Design Twitter - System Design

Requirements

Functional Requirements:

Allow users to tweet messages up to 140 characters.
Enable users to follow other users.
Allow users to like tweets from other users.
Display tweets from followed users in the home feed.
Show top K popular tweets in the home feed based on likes and followers.

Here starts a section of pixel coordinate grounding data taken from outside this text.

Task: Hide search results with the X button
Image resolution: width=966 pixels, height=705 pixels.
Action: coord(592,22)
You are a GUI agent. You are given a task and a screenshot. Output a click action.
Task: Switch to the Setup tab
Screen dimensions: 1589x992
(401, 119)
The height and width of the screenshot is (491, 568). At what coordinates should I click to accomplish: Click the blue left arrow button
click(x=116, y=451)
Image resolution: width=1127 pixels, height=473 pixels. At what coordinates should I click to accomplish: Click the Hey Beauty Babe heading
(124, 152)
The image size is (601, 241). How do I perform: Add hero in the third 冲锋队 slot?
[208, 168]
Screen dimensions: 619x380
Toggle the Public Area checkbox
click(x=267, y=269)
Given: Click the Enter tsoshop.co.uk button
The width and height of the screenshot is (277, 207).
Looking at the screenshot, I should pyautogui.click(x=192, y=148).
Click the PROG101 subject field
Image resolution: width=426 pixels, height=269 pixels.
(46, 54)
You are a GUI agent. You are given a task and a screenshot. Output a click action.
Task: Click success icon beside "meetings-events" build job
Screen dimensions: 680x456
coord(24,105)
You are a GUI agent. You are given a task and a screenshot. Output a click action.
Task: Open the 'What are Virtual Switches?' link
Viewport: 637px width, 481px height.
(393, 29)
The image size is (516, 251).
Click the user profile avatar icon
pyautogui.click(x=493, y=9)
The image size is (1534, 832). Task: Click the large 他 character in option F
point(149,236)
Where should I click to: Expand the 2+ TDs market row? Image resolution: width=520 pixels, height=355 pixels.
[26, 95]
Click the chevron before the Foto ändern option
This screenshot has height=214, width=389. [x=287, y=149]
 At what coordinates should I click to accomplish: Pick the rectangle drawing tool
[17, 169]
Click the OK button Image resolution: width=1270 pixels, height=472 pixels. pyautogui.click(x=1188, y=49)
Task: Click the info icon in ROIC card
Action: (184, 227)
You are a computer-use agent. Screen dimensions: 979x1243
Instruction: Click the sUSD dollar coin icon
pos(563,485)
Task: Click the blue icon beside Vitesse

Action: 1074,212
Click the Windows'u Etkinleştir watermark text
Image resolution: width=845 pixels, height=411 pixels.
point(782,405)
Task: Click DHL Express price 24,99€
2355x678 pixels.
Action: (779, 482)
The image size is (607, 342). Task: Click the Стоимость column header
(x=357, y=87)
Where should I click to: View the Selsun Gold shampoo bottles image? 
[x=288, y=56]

Non-Functional Requirements:

high availability
fast responses
design should scale to billions of users

Calculations:

10M DAU
5M tweets posted x day (58 QPS avg - 174 QPS peak)
200M tweets fetched x day (2.3k QPS avg - 7k QPS peak)
40:1 read to write

API Design

POST /tweet

body {

tweetId: string,

message: string,

userId: string,

createdAt: date,

}

POST /like/:tweetId

body {

userId: string,

createdAt: date

}

response 202 OK

POST /follow/:userFollowedId

body {

userId: string,

followedAt: date

}

response 202 OK

GET /feed/:userId

response {

tweets: [],

cursor: string

}

High-Level Design

On the high level design we have a gateway that handles all the general gateway things. Then our routes split to a read and write service. The write service handles posting tweets and all interactions like following and liking. Then the write service pushes to the according message queue. At the interaction message queue consumer it batches updates directly to RDS. As for the tweets consumers it updates user feeds in the cache so when the read services gets feed it is immediate.

Detailed Component Design

We have the message queues which I would have them do an adaptive queue management which does FIFO to ensure fairness under normal conditions and then LIFO if under high load. Maybe the tweets message queue I would leave as FIFO in order to ensure tweets get processed sequentially. The tradeoff I made with the message queue is accepting eventual consistency vs realtime but I think it's a good trade off to make here to be able to scale to the billions of users.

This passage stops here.